Foreign companies and citizens are likely to be barred from directly operating drones for civilian use in India, according to draft rules prepared by aviation watchdog DGCA.
Foreign companies and citizens are likely to be barred from directly operating drones for civilian use in India, according to draft rules prepared by aviation watchdog DGCA. Moving closer to permitting commercial use of drones, the Directorate General of Civil Aviation (DGCA) has put out for public consultations the draft requirements for operation of Civil Remotely Piloted Aircraft System (RPAS). Coming out with stringent compliance framework, the regulator has proposed unique identification numbers (UINs) for drones apart from various flying restrictions. Granting of UINs would be subject to ownership of the drones.

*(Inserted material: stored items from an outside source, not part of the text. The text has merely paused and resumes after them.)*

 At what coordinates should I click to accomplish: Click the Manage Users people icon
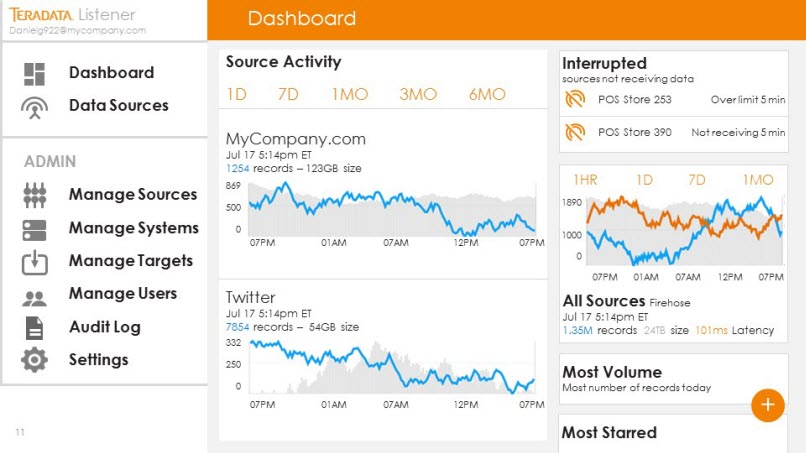point(35,296)
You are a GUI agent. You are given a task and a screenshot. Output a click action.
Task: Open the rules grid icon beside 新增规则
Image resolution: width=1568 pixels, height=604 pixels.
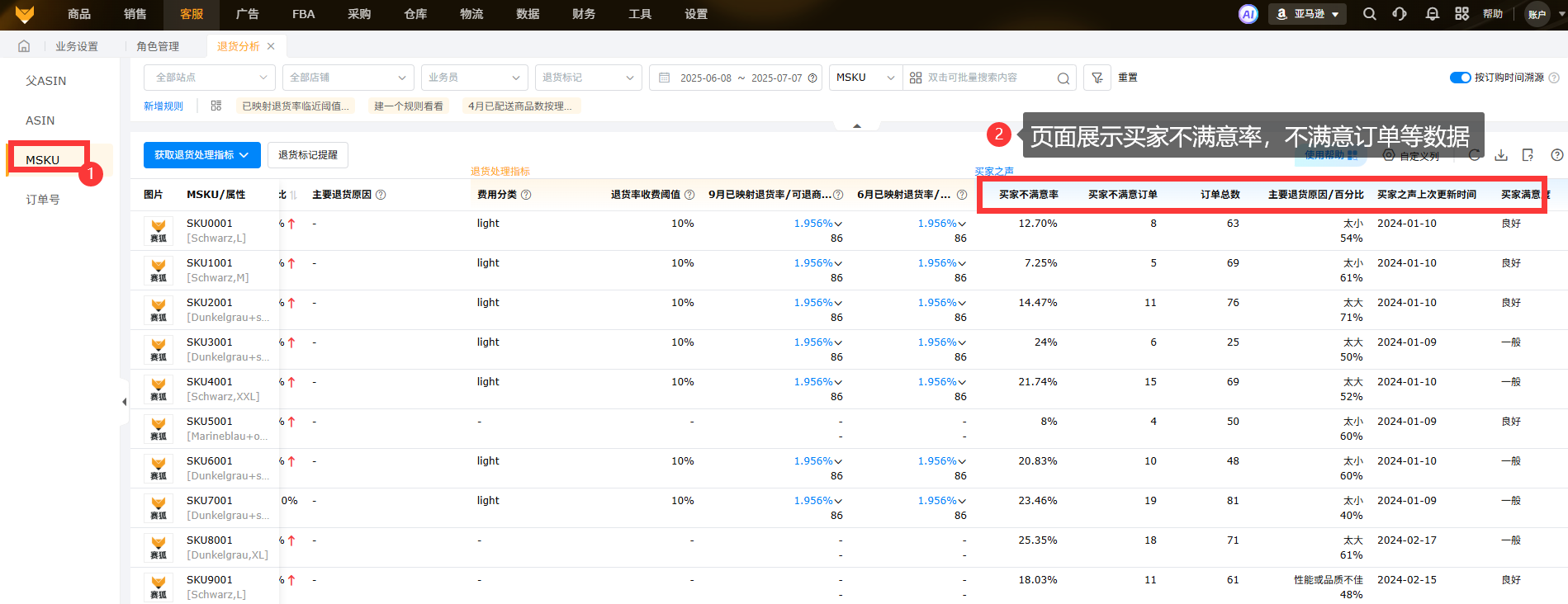coord(216,106)
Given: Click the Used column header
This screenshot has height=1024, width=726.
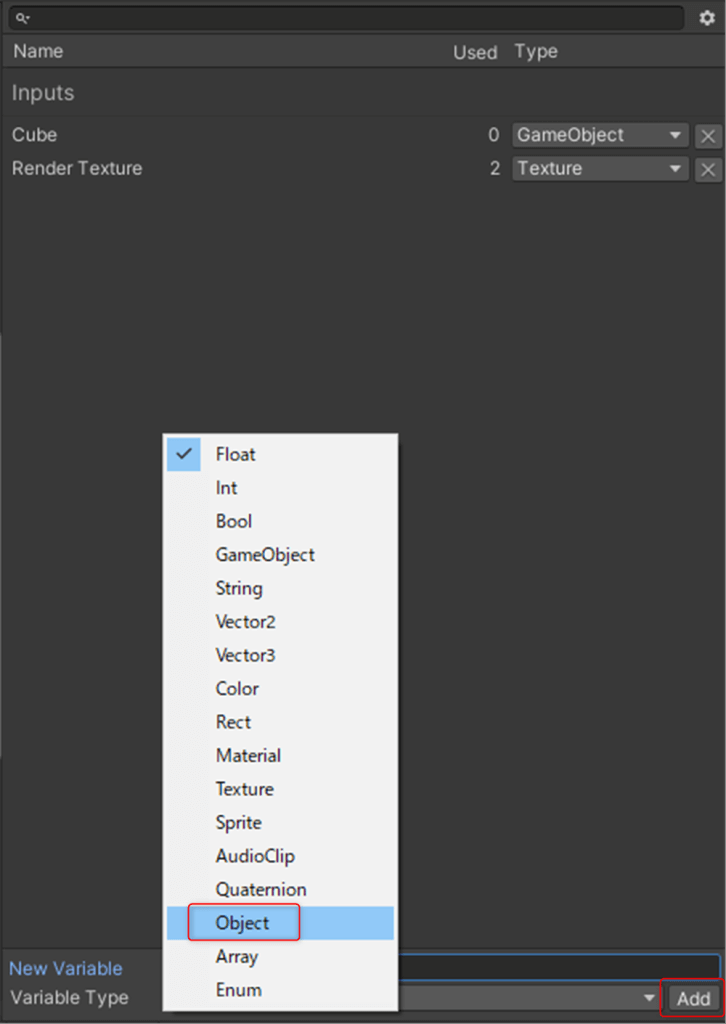Looking at the screenshot, I should [x=474, y=52].
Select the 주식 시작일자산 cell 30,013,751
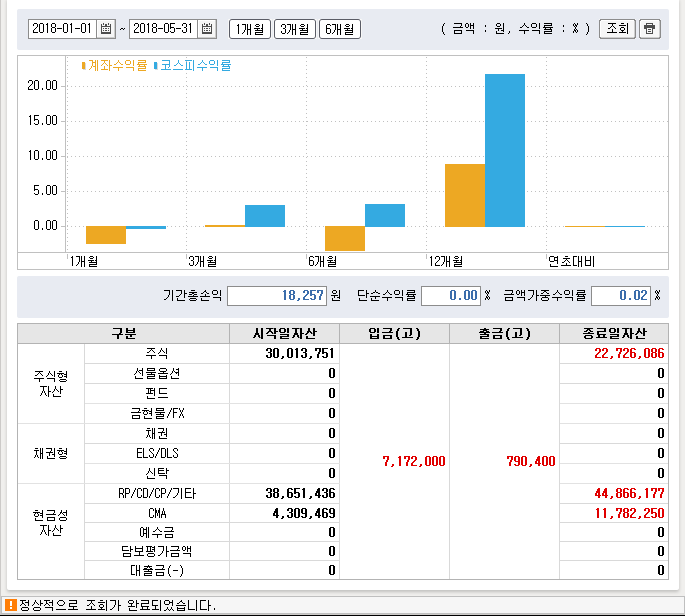The image size is (685, 616). [x=284, y=354]
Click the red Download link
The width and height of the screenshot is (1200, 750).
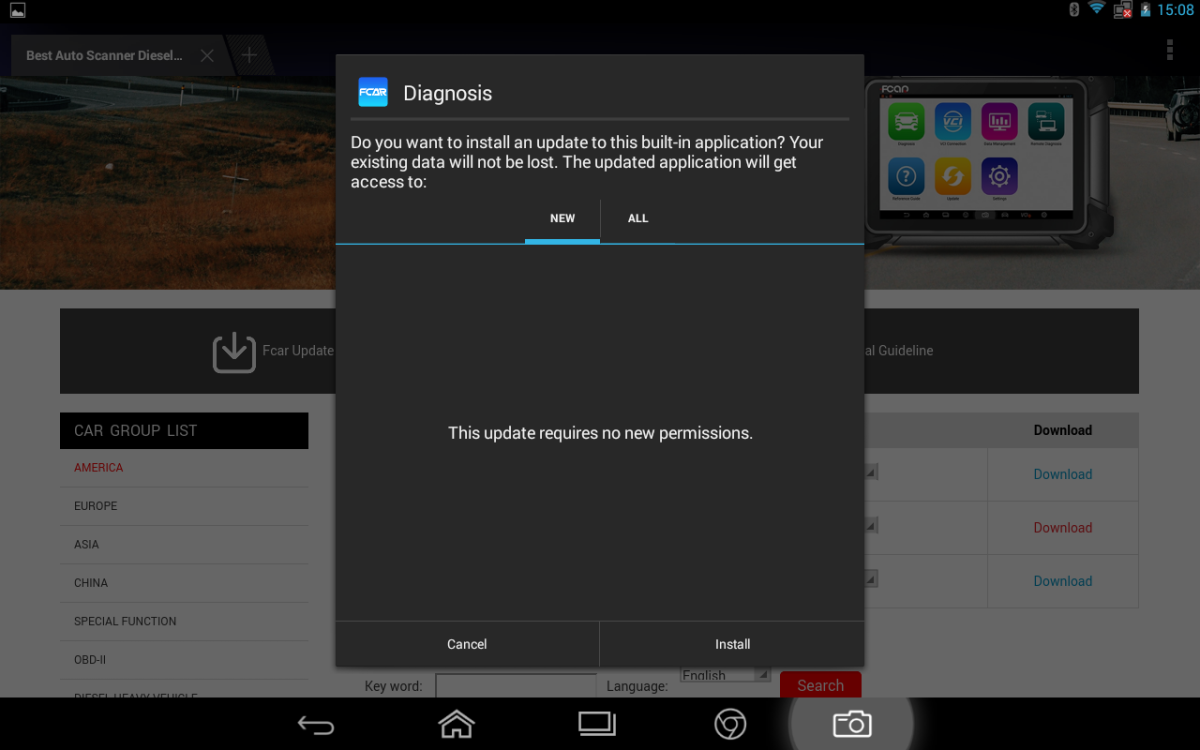(x=1062, y=528)
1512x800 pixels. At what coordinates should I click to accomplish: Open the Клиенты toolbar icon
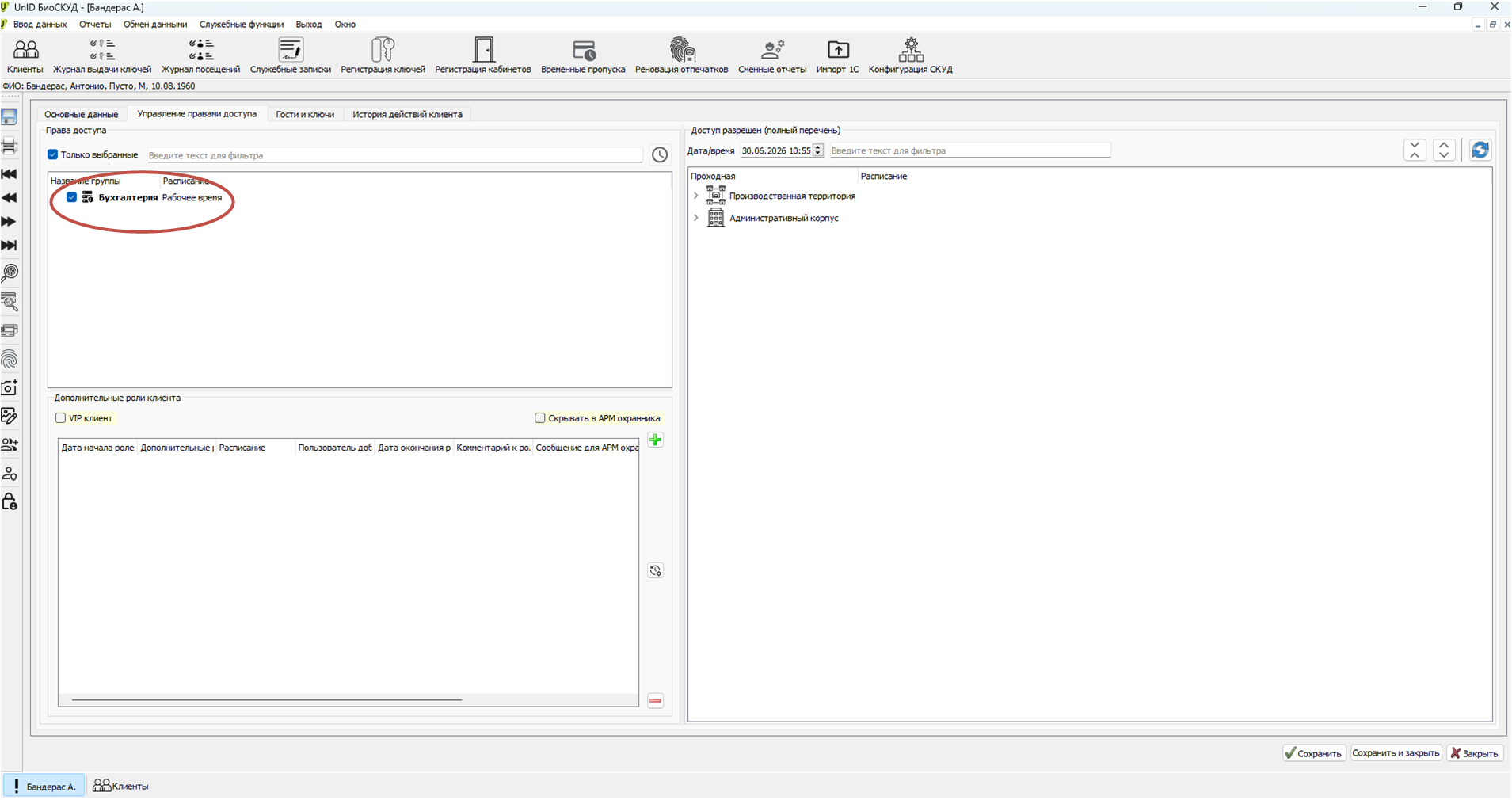[25, 56]
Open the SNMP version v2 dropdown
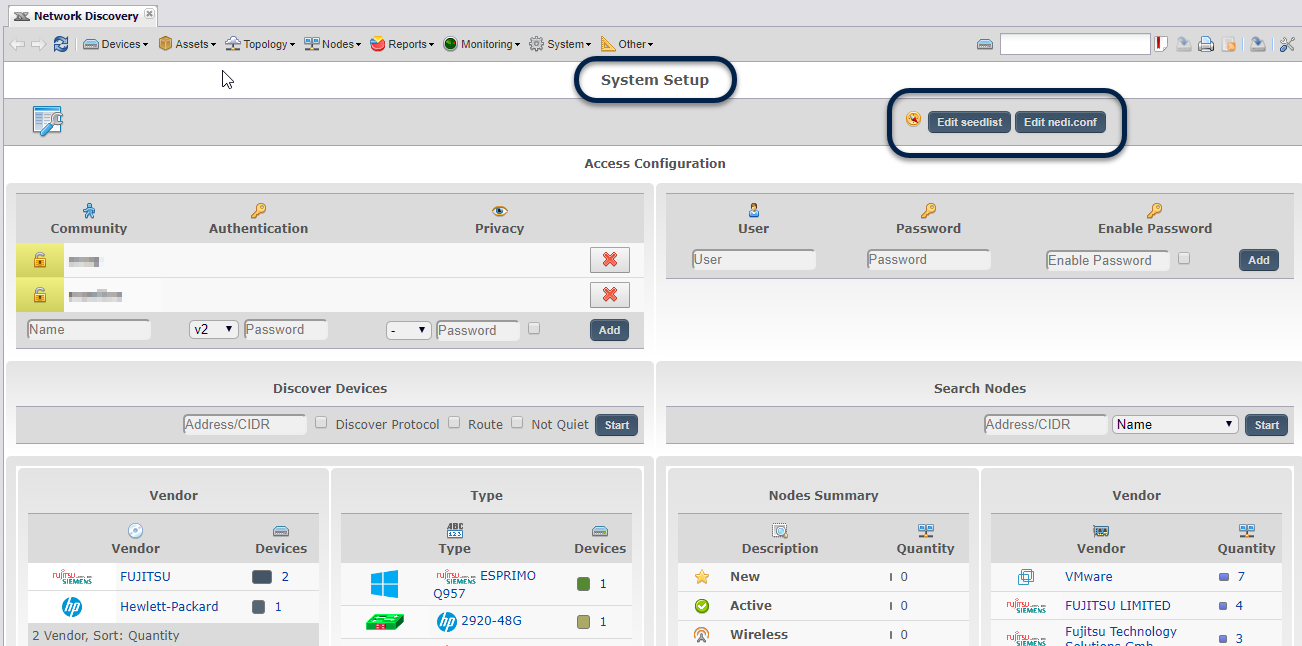The image size is (1302, 646). pos(214,329)
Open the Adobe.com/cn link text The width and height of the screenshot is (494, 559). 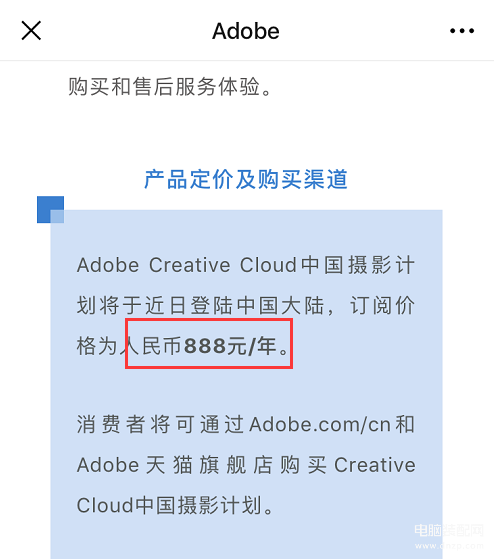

The number would be granted to an Indian citizen, central and state governments apart from state-owned and controlled companies, as per the draft norms. Corporates that are registered and have principal place of business in India or those where the substantial ownership and effective control is vested in Indian nationals would be eligible to get UINs. A company wherein chairman and at least two-thirds of directors are Indian citizens would also fall in the eligible category. In the case of a company registered outside India, the DGCA has said they would get UIN provided such a firm has leased the drones to any organisation that falls within the ambit of eligible entities.
These requirements imply that foreign entities would not be permitted to directly operate drones in the country. Nano drones, that weigh less than 250 grams, with an intent to fly up to 50 feet above ground level as well as drones owned and operated by government security agencies would not be required to get UIN. The movement of RPAs, commonly known as drones, would be monitored by the Airports Authority of India (AAI) and Indian Air Force. The DGCA has also proposed that drones should not “discharge or drop substances unless specially cleared and mentioned in UAOP (Unmanned Aircraft Operator Permit)”.
On Wednesday, civil aviation secretary R N Choubey had said the regulations, once finalised, would permit commercial use of drones. “Model aircraft flown below 200 ft inside educational institution premises will not require UIN and/or UAOP. “Aeromodellers/recreational flyers under this category shall be fully responsible for its operation, safety and security. They shall inform the local police authorities before undertaking such activities even for indoor operation,” as per the DGCA. Model aircraft are unmanned aircraft that weigh up to 2 kilogram without payload.
In the case of unmanned aircraft, a payload is referred to all components of equipment on board that are not needed for the flight or its control. At present, aircraft rules do not cover use of drones as well as their sale and purchase. DGCA had in October 2014 restricted the use of drones and unmanned aircraft system by civilians.